Why is a Shutter needed for Digital Cameras?

No, it’s not as clean as a DLSR with a much bigger CCD but I don’t consider it noisy at all. What kind of images are you looking at? Blue skys are a problem with most cameras. What settings? I only ever shoot in fine JPG or raw.

You’re unlikely to see the shutter unless you take the camera apart. A shutter is typically inside the lens or in the case of DSLRs like the Nikon D1 or Fuji S2 at the CCD.

Earthling, FWIW mine is an original Dimage 7 with the firmware upgrade that makes it almost a D7i. Email me offline if you want and we’ll see if we can get your noisy images under control. padeye@padeye.net

The one I see is inside the camera, behind the lens. So it’s not a lens cover. It’s about 1 or 2 mm in diameter. I’m pretty sure its a shutter.

Does it in fact close all the way when you take a picture? You may be looking at the aperture iris, not the shutter.

I used to have an older Nikon Coolpix- I forget the number- that split apart, and the images were read directly off the camera body when it was inserted in a PCMCIA slot on a laptop.

It was pretty lo-res, but functional. The interesting thing was it appeared to have zero shutter speed. I could take a photo- non-flash even- of the chuck of my lathe doing about 600 rpm, and the resulting image was as crisp as if the thing hadn’t been turning at all.

It made no sound whatsoever when it took a photo, other than the slight “poof” of the flash and a light ‘click’ from the shutter button’s mechanical contacts.

Nowadays I have an Olympus D360R, which is a 1.3Mp, and definitely has a mechanical shutter. It’ll blur just about anything in a reduced-light shot, if you’re not holding it dead steady.

The two functions are often done by one component, an iris that works fast and closes all the way. For exposure it opens up partway and closes again. This is why some cameras have strange restrictions on what aperture you can use for certain shutter speeds, like the maximum speed only being available at small apertures.

I may have been a bit misleading about the smearing issue. Cameras designed for video are optimized for shutterless operation, and there is minimal smearing. But such detectors sacrifice efficiency and pixel count. If the detector doesn’t need to perform well for shutterless operation (i.e. if you don’t mind some smearing, or if you always use a mechanical shutter), you can make it more efficient and cram more pixels onto the same size CCD.

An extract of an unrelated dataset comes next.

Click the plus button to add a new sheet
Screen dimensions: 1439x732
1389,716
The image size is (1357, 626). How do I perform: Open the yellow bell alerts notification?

Not even digital cameras can cheat the laws of physics. You have to expose the CCD or film to light for a finite amount of time to get enough photons to make an image. A 600rmp chuck is fast to our eye which does not take discreet frames bus a 1/1000 second shutter speed is very reasonable in good light and only results in about 3.6º of movement. Little enough to seem like a true freeze frame at typical digicam resolution.